"It was clear in the fall of 1988 that the world was changing for the better," said Constantine Pleshakov, Visiting Assistant Professor of Russian and Eurasian Studies and Critical Social Thought, Mount Holyoke College. At a Kennan Institute lecture on 11 January 2010, Pleshakov discussed the fall of communism in Eastern Europe and his new book, There Is No Freedom Without Bread! 1989 and the Civil War That Brought Down Communism.
The first half of his book's title, There Is No Freedom Without Bread!, was recycled from the slogan of the Polish Revolutionary movement, explained Pleshakov, and refers to the "age-long paradigm" between freedom and bread. However, even in November 1988, "no one expected communism to disintegrate so rapidly, and with the exception of Romania, so bloodlessly."

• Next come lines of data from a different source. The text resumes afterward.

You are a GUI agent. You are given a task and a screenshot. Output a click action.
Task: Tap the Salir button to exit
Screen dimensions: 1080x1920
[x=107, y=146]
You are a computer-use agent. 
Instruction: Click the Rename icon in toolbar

The fall of communism was coupled with cries for democracy and free markets, but Pleshakov remarked that these concepts were very hard to define at the time, especially for people who had been under Soviet rule for so long. "When a revolution has no agenda but the overall inclination to better society and life, it uses what it thinks are Western models," stated Pleshakov, adding that these models yielded some very "interesting interpretations" in Eastern Europe.
While the communist regime was undoubtedly oppressive, Pleshakov asserted that there were nevertheless large numbers of people that supported the system because it was convenient and materially comfortable to do so. After all, the regime was built not only on fear but on a social contract to provide many free benefits to individuals, including housing, healthcare, and employment. Therefore, "the revolution was really complicated and complex, and the use of big words like freedom and democracy were very misleading," claimed Pleshakov.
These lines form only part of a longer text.